The shift by Infosys Ltd and others is symptomatic of a maturing industry that wants more revenue from its own intellectual property instead of providing only labour-intensive, lower-margin information technology and back-office services.
For young graduates who see the $108 billion IT industry as a sure pathway to modern India's growing middle class, the transformation is unsettling.
Dozens of industry aspirants who were recruited on campus by No. 4 player HCL Technologies recently protested outside its offices in several cities. They were offered jobs in 2011 before graduating last year but have not yet been given joining dates - or paychecks.
"Dear H.R. You were also a fresher... once," read a sign carried by two protesters in a photo in The Hindu newspaper.
HCL's December quarter profits and revenues rose while staff numbers shrank - a rare trick in an industry that has long aspired to break the linear relationship between headcount and revenue growth.
Just 20 percent of the 5,000-6,000 campus recruits offered HCL jobs in 2011 have been taken on board since graduation last summer, and HCL said it made no offers in 2012 to students who would graduate in June 2013.
Slower growth, fewer people leaving, greater demand by customers for experienced staff, and increased productivity through automation and software have put pressure on all recruits, according to HCL, which said it expects to accelerate bringing entry-level staff on board from August.
"It's not that the demand doesn't exist.

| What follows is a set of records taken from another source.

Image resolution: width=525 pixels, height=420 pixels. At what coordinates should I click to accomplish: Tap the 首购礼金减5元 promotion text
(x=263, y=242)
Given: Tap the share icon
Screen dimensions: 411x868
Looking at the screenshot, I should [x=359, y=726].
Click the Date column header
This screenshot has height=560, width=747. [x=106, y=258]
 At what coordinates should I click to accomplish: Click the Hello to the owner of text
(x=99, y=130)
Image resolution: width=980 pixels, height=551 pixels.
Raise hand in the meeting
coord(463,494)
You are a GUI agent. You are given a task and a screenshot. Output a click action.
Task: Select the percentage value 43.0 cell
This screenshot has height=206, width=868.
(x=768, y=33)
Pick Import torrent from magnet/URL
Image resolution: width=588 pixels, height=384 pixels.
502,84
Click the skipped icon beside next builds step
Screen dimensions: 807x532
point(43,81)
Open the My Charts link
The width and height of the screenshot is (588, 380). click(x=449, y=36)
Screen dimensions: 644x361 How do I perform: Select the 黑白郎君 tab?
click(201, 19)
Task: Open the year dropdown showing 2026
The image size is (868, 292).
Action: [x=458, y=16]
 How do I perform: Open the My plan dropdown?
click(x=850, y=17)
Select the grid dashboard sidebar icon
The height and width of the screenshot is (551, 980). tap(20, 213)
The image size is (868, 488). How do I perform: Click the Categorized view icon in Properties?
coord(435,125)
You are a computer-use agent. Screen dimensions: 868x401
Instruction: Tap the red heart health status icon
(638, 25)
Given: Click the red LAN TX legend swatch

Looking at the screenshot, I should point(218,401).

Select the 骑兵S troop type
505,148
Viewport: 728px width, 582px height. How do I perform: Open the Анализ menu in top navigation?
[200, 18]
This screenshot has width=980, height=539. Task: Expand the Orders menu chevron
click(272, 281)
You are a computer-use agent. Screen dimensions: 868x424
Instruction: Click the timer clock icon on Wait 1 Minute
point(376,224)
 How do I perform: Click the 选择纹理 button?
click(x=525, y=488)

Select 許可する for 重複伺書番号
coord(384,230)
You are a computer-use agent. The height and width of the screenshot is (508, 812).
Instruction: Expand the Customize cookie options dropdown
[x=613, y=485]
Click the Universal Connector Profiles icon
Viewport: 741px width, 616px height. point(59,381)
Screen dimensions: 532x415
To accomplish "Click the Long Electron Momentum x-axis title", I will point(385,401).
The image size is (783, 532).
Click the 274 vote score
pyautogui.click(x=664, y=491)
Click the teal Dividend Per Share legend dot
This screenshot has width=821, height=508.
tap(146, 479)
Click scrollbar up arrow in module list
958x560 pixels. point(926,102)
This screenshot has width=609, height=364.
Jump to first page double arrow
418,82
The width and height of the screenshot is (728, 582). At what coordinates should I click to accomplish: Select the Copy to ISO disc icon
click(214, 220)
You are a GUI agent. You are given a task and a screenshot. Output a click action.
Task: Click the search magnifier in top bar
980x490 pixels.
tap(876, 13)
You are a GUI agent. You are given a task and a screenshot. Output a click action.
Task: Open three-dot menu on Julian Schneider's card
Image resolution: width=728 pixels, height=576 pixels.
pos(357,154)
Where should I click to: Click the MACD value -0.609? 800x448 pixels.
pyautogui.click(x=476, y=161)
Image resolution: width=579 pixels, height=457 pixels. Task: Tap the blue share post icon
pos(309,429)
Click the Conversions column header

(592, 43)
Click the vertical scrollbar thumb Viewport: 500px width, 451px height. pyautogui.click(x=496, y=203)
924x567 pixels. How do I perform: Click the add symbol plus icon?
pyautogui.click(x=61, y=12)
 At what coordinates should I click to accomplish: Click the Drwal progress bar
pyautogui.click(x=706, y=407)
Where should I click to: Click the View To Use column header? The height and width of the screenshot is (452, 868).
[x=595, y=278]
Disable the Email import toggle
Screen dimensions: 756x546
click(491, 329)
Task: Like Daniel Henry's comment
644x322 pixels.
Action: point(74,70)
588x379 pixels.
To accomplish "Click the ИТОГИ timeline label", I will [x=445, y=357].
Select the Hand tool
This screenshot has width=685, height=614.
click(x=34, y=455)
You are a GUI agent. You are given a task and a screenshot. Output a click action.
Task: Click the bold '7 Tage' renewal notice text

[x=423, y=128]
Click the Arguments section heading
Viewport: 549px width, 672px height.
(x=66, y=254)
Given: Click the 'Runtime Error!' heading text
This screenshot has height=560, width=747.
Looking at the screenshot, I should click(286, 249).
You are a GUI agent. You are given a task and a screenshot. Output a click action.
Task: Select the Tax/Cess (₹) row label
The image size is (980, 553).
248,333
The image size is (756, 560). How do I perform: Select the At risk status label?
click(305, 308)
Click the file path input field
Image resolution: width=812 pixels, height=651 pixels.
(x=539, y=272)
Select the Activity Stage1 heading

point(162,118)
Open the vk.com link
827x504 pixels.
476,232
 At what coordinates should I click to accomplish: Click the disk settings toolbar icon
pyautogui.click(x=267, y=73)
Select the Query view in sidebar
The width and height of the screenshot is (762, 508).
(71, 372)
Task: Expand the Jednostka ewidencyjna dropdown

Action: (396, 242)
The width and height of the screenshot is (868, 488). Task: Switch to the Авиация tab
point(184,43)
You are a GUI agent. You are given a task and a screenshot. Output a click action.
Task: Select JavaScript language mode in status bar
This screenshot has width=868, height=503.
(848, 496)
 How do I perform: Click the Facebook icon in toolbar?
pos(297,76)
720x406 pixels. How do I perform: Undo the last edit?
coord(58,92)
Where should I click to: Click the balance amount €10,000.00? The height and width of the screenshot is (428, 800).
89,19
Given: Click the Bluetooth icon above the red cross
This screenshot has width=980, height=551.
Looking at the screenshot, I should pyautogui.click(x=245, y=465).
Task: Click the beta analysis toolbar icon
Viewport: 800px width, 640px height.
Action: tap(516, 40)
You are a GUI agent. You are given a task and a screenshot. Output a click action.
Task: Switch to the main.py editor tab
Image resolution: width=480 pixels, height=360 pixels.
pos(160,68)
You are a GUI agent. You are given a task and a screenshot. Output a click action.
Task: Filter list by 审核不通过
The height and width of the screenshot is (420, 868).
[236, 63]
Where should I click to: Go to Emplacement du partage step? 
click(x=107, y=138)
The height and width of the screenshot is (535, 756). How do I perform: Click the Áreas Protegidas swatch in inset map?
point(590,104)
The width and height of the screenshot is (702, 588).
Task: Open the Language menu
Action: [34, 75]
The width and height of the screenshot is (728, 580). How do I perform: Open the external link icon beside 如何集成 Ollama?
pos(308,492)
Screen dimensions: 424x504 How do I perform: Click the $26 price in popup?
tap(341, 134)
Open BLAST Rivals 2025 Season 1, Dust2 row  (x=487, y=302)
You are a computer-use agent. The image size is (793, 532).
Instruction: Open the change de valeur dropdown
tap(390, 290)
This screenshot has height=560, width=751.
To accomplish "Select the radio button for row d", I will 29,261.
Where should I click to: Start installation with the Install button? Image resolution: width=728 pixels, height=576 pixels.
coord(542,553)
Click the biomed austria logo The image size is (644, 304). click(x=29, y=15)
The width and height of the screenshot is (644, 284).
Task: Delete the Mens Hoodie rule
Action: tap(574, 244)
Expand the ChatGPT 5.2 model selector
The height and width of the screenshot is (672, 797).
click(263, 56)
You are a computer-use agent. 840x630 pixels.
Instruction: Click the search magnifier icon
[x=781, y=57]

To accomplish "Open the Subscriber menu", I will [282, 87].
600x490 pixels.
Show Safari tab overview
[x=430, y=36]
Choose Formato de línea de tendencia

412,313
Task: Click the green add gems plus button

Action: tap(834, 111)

It exists for different skills," said Ajay Davessar, HCL's head of external communications.
"Typical roles which a student thinks, 'I'll just go there and start coding, and have a good life,' are being tested to reality... Any applicant, be it fresher or senior, will have to have flexibility in applying the skills elsewhere."
Tech Mahindra Ltd, the No.5 player, is naming 100 of what it calls mini-CEOs who will be given broad latitude to run their parts of the business.
"We're moving towards a situation like the developed economies, where we're asking the people to be more deep," said Sujitha Karnad, who heads human resources at Tech Mahindra.
"We want more solution architects to be here. We don't want the coding coolies anymore, that's clear," Karnad said, employing a term commonly used in India in association with menial labourers.
While plenty of Indian back office work such as technical support, processing insurance claims or staffing call centres will remain labour-intensive, software services firms are looking to move up the value chain, which means relying less on the time and toil of staff.
Growth in revenue per employee across the industry could expand to 5 percent a year in the next two years from about 3 percent over the past five, said Forrester Research principal analyst Frederic Giron. The growth rate is likely to accelerate from around 2015 as intellectual property-based work accounts for a growing share of the total, he said.
India's IT services industry grew in large part because of the availability of cheap skilled labour, an advantage that is eroding as wages and other costs in India rise.
In years past, it was cost-effective for IT companies to hire new graduates by the thousands and keep a portion on the "bench" awaiting deployment on a client project.
But budget-constrained clients now demand shorter lead times. IT vendors that might have hired people six months in advance of an expected contract are now working with a one- or two-month window, said Surabhi Mathur Gandhi, senior vice president at TeamLease, a staffing consultancy.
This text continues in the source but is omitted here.